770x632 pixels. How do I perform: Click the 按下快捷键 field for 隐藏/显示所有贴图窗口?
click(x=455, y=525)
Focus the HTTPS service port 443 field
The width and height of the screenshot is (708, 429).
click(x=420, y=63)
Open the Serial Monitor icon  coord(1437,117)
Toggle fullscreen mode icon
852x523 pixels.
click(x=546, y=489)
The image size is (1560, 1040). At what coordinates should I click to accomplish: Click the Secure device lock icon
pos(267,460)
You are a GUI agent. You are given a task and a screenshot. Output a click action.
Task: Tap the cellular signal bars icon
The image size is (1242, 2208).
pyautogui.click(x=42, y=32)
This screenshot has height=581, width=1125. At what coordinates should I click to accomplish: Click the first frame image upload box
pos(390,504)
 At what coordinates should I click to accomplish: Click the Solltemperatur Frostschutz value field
----
_EXERCISE PROMPT_. Start at the line containing "Focus the HTTPS service port 443 field". Repeat it and each line after it, word for word, to the end of the records.

_WRITTEN ANSWER_.
Focus the HTTPS service port 443 field
The width and height of the screenshot is (708, 429).
click(x=420, y=63)
Open the Serial Monitor icon  coord(1437,117)
Toggle fullscreen mode icon
852x523 pixels.
click(x=546, y=489)
The image size is (1560, 1040). At what coordinates should I click to accomplish: Click the Secure device lock icon
pos(267,460)
You are a GUI agent. You are given a task and a screenshot. Output a click action.
Task: Tap the cellular signal bars icon
The image size is (1242, 2208).
pyautogui.click(x=42, y=32)
This screenshot has height=581, width=1125. At what coordinates should I click to accomplish: Click the first frame image upload box
pos(390,504)
 At what coordinates should I click to accomplish: Click the Solltemperatur Frostschutz value field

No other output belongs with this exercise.